Julie Anding can recall the exact moment of onset of her mal de debarquement (MdDS) symptoms. It was December 27th of 2017. She was in Utah on vacation for Christmas. She was riding an elevator and as soon as she got off she felt dizzy. She described it as if she were riding a boat.

She was later diagnosed with mal de debarquement. It is a French word that describes illness after exiting a vehicle. It is a neurological disease which causes people to feel sustained motion when they stop moving such as when they get off a plane, a boat, or other moving vehicle. 

Julie’s Story

After the onset of Julie’s symptoms, they  just progressively got worse. When she went back to work she describes their severity as increasing from 3-5 to an 8-10. Not only were they more severe, but they were constant.

Julie faced fatigue, falls, loss of concentration, and difficulty speaking. The only time the rocking motion went away was when she was running, doing yoga, or driving her car. This is a common occurrence for those with MdDS; symptoms are minimized when the individual is in motion.

Julie contacted a neurologist who completely dismissed her.

But, she kept doing research. She knew that something was not right. Her boss also affirmed that something had changed.

Through this research she came across MdDS. She reached out to a specialist and eventually received her diagnosis after ruling out other potential conditions and conducting an MRI. Her official diagnosis date was February 14, 2018.

However, as great as it was to have an answer, comprehending the complexities of this condition and coming to accept it were very different things.

Treatment

As of now, MdDS does not have a cure. Patients can manage symptoms by avoiding known triggers. While some medications can also provide relief, many also have addictive qualities which can be dangerous.

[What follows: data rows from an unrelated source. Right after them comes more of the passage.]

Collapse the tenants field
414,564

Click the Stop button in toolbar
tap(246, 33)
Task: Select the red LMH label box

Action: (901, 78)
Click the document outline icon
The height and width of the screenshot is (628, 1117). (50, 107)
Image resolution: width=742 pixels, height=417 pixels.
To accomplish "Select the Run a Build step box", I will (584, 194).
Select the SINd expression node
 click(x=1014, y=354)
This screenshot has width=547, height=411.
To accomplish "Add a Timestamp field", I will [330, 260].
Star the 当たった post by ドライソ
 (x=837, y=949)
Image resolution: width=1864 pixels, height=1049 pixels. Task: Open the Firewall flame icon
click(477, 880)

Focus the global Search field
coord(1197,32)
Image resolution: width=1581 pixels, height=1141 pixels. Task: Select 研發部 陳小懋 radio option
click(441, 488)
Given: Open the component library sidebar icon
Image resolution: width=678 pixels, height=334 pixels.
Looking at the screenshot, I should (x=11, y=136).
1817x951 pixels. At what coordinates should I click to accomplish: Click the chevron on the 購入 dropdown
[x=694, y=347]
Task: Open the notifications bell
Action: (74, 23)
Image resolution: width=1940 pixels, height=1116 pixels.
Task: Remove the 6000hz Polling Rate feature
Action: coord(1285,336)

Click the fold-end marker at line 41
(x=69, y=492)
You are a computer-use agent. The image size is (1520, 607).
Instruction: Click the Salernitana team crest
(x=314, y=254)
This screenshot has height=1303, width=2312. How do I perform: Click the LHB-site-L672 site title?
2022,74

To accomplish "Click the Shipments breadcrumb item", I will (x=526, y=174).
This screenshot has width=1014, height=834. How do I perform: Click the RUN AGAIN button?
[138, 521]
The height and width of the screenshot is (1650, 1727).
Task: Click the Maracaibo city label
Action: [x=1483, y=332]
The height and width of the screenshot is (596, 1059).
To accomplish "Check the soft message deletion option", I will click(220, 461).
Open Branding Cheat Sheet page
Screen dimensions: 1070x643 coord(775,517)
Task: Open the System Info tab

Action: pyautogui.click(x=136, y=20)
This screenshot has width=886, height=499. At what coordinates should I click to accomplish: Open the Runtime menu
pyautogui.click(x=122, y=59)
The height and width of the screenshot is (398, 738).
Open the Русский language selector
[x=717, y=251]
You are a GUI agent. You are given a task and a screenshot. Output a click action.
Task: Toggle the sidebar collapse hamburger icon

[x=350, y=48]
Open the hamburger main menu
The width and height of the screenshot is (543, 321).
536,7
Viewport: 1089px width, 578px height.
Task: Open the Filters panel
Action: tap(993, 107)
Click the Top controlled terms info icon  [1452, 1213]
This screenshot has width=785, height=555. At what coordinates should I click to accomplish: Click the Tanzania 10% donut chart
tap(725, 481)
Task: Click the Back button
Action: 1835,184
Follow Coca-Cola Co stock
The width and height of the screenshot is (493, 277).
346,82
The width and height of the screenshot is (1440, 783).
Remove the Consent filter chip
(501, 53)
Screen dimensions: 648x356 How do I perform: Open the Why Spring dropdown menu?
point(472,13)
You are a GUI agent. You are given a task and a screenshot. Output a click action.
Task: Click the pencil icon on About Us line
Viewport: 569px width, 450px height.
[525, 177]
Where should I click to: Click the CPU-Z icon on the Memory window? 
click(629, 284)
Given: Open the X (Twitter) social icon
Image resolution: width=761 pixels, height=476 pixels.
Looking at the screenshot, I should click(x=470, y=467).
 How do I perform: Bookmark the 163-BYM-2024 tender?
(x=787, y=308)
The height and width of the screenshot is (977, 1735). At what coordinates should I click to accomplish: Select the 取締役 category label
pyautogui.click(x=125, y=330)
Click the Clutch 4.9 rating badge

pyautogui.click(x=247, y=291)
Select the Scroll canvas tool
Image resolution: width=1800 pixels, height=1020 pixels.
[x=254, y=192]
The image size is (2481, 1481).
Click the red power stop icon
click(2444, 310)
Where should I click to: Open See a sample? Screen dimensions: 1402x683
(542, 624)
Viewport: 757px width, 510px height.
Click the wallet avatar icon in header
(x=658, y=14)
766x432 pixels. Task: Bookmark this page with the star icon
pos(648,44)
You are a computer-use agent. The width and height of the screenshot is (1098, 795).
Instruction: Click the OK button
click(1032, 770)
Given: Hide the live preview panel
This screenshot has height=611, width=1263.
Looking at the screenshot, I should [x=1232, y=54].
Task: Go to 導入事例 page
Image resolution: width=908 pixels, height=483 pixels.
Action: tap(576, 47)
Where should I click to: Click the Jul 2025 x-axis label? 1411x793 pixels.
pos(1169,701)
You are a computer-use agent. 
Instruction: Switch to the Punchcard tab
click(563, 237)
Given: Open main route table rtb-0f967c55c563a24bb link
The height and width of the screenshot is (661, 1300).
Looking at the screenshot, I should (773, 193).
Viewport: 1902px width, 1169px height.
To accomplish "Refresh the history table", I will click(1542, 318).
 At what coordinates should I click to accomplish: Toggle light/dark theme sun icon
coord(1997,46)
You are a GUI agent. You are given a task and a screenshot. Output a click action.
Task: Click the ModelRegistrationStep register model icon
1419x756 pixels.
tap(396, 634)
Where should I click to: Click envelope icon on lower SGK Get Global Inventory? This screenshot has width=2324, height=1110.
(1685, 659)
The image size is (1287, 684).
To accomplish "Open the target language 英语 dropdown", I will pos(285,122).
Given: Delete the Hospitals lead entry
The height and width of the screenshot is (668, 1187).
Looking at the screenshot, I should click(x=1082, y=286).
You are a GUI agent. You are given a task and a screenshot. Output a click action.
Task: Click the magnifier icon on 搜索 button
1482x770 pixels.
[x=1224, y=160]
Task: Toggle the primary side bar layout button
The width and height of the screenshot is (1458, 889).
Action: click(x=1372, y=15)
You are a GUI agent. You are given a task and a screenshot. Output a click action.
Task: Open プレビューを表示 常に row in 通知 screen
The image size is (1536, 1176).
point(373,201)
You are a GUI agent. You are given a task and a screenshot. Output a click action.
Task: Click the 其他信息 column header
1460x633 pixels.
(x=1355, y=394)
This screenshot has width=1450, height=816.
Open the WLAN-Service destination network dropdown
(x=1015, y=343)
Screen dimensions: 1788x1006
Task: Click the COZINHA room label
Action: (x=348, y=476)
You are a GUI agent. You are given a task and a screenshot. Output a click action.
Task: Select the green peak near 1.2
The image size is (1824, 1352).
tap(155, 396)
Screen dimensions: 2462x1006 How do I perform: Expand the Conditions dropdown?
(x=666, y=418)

Julie manages her own condition by staying well hydrated, taking magnesium and moringa, physical therapy, watching her diet, exercising, and managing her stress.

She’s always been very active and staying active after her diagnosis has helped her tremendously. She was working as a fitness coordinator when she was diagnosed and throughout her life she’s practiced yoga, cheerleading, track, and swimming.

She is now a well-being coach, helping others figure out how to make their health their number one priority.

Julie explains that every decision she makes now revolves around her current condition and symptoms. She has had to learn how to say no, and slow down. Being forced to leave her government career was difficult but she has loved being able to give back to the community through teaching yoga and helping others.